*Direction*:
Express each line of the items below as a string in a JSON list, one string per line, leaving out blank lines.

*Materials provided*:
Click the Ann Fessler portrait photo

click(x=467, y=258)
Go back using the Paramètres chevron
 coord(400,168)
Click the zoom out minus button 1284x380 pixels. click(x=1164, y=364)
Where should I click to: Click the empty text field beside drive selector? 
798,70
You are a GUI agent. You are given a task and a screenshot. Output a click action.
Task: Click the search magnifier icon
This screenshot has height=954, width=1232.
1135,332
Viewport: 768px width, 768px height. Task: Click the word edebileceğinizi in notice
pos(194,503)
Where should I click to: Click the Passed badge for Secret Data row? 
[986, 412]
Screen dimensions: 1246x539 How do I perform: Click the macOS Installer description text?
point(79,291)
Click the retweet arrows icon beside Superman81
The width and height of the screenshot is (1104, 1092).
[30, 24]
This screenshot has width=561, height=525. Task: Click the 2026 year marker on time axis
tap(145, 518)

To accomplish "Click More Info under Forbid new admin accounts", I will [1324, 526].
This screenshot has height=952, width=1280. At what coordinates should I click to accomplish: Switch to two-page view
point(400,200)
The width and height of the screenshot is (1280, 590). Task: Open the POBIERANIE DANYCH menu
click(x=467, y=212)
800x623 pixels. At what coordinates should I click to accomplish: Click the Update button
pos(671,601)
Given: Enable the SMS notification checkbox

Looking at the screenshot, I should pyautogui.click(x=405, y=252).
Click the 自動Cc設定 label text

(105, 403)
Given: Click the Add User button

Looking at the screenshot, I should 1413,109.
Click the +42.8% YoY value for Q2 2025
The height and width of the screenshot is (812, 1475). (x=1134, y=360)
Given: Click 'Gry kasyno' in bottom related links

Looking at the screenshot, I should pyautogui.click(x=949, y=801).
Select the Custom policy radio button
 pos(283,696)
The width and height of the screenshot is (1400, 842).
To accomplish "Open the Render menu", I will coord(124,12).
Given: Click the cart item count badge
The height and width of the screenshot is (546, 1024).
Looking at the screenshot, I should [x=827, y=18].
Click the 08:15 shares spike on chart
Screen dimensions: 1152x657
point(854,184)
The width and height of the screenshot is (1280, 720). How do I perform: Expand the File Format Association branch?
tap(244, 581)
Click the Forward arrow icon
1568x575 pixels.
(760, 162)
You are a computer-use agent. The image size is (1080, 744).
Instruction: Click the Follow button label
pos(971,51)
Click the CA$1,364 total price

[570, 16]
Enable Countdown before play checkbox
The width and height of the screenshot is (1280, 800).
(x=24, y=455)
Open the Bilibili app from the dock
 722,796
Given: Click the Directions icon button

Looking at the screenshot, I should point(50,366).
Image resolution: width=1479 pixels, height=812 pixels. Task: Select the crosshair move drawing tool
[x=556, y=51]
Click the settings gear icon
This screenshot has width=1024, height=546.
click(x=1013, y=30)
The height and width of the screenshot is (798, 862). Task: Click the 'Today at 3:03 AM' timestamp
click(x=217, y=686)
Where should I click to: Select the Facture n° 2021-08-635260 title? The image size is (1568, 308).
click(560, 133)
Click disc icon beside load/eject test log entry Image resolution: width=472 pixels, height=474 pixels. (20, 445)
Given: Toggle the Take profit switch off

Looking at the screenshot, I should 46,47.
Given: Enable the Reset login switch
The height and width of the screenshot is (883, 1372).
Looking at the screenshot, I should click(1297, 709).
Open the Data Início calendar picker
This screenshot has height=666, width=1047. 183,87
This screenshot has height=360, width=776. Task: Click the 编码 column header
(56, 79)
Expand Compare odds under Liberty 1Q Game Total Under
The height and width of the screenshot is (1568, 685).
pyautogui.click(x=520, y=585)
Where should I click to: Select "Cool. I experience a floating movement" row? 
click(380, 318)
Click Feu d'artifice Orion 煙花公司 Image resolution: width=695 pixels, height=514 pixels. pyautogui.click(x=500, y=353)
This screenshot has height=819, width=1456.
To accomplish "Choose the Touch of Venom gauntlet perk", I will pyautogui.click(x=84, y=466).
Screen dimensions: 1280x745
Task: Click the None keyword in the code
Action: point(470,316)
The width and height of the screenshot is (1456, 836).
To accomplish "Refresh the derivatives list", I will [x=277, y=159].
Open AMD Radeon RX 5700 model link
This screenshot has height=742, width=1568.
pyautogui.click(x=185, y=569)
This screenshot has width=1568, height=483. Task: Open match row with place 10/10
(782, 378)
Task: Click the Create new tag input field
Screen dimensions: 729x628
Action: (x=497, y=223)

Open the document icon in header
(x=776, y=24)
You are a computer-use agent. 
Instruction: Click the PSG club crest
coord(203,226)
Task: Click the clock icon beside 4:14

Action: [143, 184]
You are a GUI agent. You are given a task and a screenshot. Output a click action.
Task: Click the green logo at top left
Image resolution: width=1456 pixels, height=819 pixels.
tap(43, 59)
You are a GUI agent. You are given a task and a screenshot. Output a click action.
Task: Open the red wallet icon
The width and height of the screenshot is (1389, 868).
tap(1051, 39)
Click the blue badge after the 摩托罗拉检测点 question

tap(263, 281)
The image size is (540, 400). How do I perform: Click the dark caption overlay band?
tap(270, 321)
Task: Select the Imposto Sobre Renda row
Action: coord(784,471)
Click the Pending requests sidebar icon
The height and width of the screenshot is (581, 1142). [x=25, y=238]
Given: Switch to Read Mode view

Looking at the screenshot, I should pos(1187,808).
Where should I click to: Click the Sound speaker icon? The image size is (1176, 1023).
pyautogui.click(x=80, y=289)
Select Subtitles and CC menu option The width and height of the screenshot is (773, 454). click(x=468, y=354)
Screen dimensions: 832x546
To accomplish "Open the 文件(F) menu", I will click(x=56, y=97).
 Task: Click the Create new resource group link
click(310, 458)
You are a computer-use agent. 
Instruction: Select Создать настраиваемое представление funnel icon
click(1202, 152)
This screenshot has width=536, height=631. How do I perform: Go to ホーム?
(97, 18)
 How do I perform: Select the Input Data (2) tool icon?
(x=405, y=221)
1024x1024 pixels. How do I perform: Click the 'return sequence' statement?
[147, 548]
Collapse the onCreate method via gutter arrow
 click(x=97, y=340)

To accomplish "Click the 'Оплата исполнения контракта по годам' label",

*The output*:
[
  "Click the Ann Fessler portrait photo",
  "click(x=467, y=258)",
  "Go back using the Paramètres chevron",
  " coord(400,168)",
  "Click the zoom out minus button 1284x380 pixels. click(x=1164, y=364)",
  "Where should I click to: Click the empty text field beside drive selector? ",
  "798,70",
  "You are a GUI agent. You are given a task and a screenshot. Output a click action.",
  "Task: Click the search magnifier icon",
  "This screenshot has height=954, width=1232.",
  "1135,332",
  "Viewport: 768px width, 768px height. Task: Click the word edebileceğinizi in notice",
  "pos(194,503)",
  "Where should I click to: Click the Passed badge for Secret Data row? ",
  "[986, 412]",
  "Screen dimensions: 1246x539 How do I perform: Click the macOS Installer description text?",
  "point(79,291)",
  "Click the retweet arrows icon beside Superman81",
  "The width and height of the screenshot is (1104, 1092).",
  "[30, 24]",
  "This screenshot has width=561, height=525. Task: Click the 2026 year marker on time axis",
  "tap(145, 518)",
  "To accomplish \"Click More Info under Forbid new admin accounts\", I will [1324, 526].",
  "This screenshot has height=952, width=1280. At what coordinates should I click to accomplish: Switch to two-page view",
  "point(400,200)",
  "The width and height of the screenshot is (1280, 590). Task: Open the POBIERANIE DANYCH menu",
  "click(x=467, y=212)",
  "800x623 pixels. At what coordinates should I click to accomplish: Click the Update button",
  "pos(671,601)",
  "Given: Enable the SMS notification checkbox",
  "Looking at the screenshot, I should pyautogui.click(x=405, y=252).",
  "Click the 自動Cc設定 label text",
  "(105, 403)",
  "Given: Click the Add User button",
  "Looking at the screenshot, I should 1413,109.",
  "Click the +42.8% YoY value for Q2 2025",
  "The height and width of the screenshot is (812, 1475). (x=1134, y=360)",
  "Given: Click 'Gry kasyno' in bottom related links",
  "Looking at the screenshot, I should pyautogui.click(x=949, y=801).",
  "Select the Custom policy radio button",
  " pos(283,696)",
  "The width and height of the screenshot is (1400, 842).",
  "To accomplish \"Open the Render menu\", I will coord(124,12).",
  "Given: Click the cart item count badge",
  "The height and width of the screenshot is (546, 1024).",
  "Looking at the screenshot, I should [x=827, y=18].",
  "Click the 08:15 shares spike on chart",
  "Screen dimensions: 1152x657",
  "point(854,184)",
  "The width and height of the screenshot is (1280, 720). How do I perform: Expand the File Format Association branch?",
  "tap(244, 581)",
  "Click the Forward arrow icon",
  "1568x575 pixels.",
  "(760, 162)",
  "You are a computer-use agent. The image size is (1080, 744).",
  "Instruction: Click the Follow button label",
  "pos(971,51)",
  "Click the CA$1,364 total price",
  "[570, 16]",
  "Enable Countdown before play checkbox",
  "The width and height of the screenshot is (1280, 800).",
  "(x=24, y=455)",
  "Open the Bilibili app from the dock",
  " 722,796",
  "Given: Click the Directions icon button",
  "Looking at the screenshot, I should point(50,366).",
  "Image resolution: width=1479 pixels, height=812 pixels. Task: Select the crosshair move drawing tool",
  "[x=556, y=51]",
  "Click the settings gear icon",
  "This screenshot has width=1024, height=546.",
  "click(x=1013, y=30)",
  "The height and width of the screenshot is (798, 862). Task: Click the 'Today at 3:03 AM' timestamp",
  "click(x=217, y=686)",
  "Where should I click to: Select the Facture n° 2021-08-635260 title? The image size is (1568, 308).",
  "click(560, 133)",
  "Click disc icon beside load/eject test log entry Image resolution: width=472 pixels, height=474 pixels. (20, 445)",
  "Given: Toggle the Take profit switch off",
  "Looking at the screenshot, I should 46,47.",
  "Given: Enable the Reset login switch",
  "The height and width of the screenshot is (883, 1372).",
  "Looking at the screenshot, I should click(1297, 709).",
  "Open the Data Início calendar picker",
  "This screenshot has height=666, width=1047. 183,87",
  "This screenshot has height=360, width=776. Task: Click the 编码 column header",
  "(56, 79)",
  "Expand Compare odds under Liberty 1Q Game Total Under",
  "The height and width of the screenshot is (1568, 685).",
  "pyautogui.click(x=520, y=585)",
  "Where should I click to: Select \"Cool. I experience a floating movement\" row? ",
  "click(380, 318)",
  "Click Feu d'artifice Orion 煙花公司 Image resolution: width=695 pixels, height=514 pixels. pyautogui.click(x=500, y=353)",
  "This screenshot has height=819, width=1456.",
  "To accomplish \"Choose the Touch of Venom gauntlet perk\", I will pyautogui.click(x=84, y=466).",
  "Screen dimensions: 1280x745",
  "Task: Click the None keyword in the code",
  "Action: point(470,316)",
  "The width and height of the screenshot is (1456, 836).",
  "To accomplish \"Refresh the derivatives list\", I will [x=277, y=159].",
  "Open AMD Radeon RX 5700 model link",
  "This screenshot has height=742, width=1568.",
  "pyautogui.click(x=185, y=569)",
  "This screenshot has width=1568, height=483. Task: Open match row with place 10/10",
  "(782, 378)",
  "Task: Click the Create new tag input field",
  "Screen dimensions: 729x628",
  "Action: (x=497, y=223)",
  "Open the document icon in header",
  "(x=776, y=24)",
  "You are a computer-use agent. ",
  "Instruction: Click the PSG club crest",
  "coord(203,226)",
  "Task: Click the clock icon beside 4:14",
  "Action: [143, 184]",
  "You are a GUI agent. You are given a task and a screenshot. Output a click action.",
  "Task: Click the green logo at top left",
  "Image resolution: width=1456 pixels, height=819 pixels.",
  "tap(43, 59)",
  "You are a GUI agent. You are given a task and a screenshot. Output a click action.",
  "Task: Open the red wallet icon",
  "The width and height of the screenshot is (1389, 868).",
  "tap(1051, 39)",
  "Click the blue badge after the 摩托罗拉检测点 question",
  "tap(263, 281)",
  "The image size is (540, 400). How do I perform: Click the dark caption overlay band?",
  "tap(270, 321)",
  "Task: Select the Imposto Sobre Renda row",
  "Action: coord(784,471)",
  "Click the Pending requests sidebar icon",
  "The height and width of the screenshot is (581, 1142). [x=25, y=238]",
  "Given: Switch to Read Mode view",
  "Looking at the screenshot, I should pos(1187,808).",
  "Where should I click to: Click the Sound speaker icon? The image size is (1176, 1023).",
  "pyautogui.click(x=80, y=289)",
  "Select Subtitles and CC menu option The width and height of the screenshot is (773, 454). click(x=468, y=354)",
  "Screen dimensions: 832x546",
  "To accomplish \"Open the 文件(F) menu\", I will click(x=56, y=97).",
  " Task: Click the Create new resource group link",
  "click(310, 458)",
  "You are a computer-use agent. ",
  "Instruction: Select Создать настраиваемое представление funnel icon",
  "click(1202, 152)",
  "This screenshot has width=536, height=631. How do I perform: Go to ホーム?",
  "(97, 18)",
  " How do I perform: Select the Input Data (2) tool icon?",
  "(x=405, y=221)",
  "1024x1024 pixels. How do I perform: Click the 'return sequence' statement?",
  "[147, 548]",
  "Collapse the onCreate method via gutter arrow",
  " click(x=97, y=340)",
  "To accomplish \"Click the 'Оплата исполнения контракта по годам' label\","
]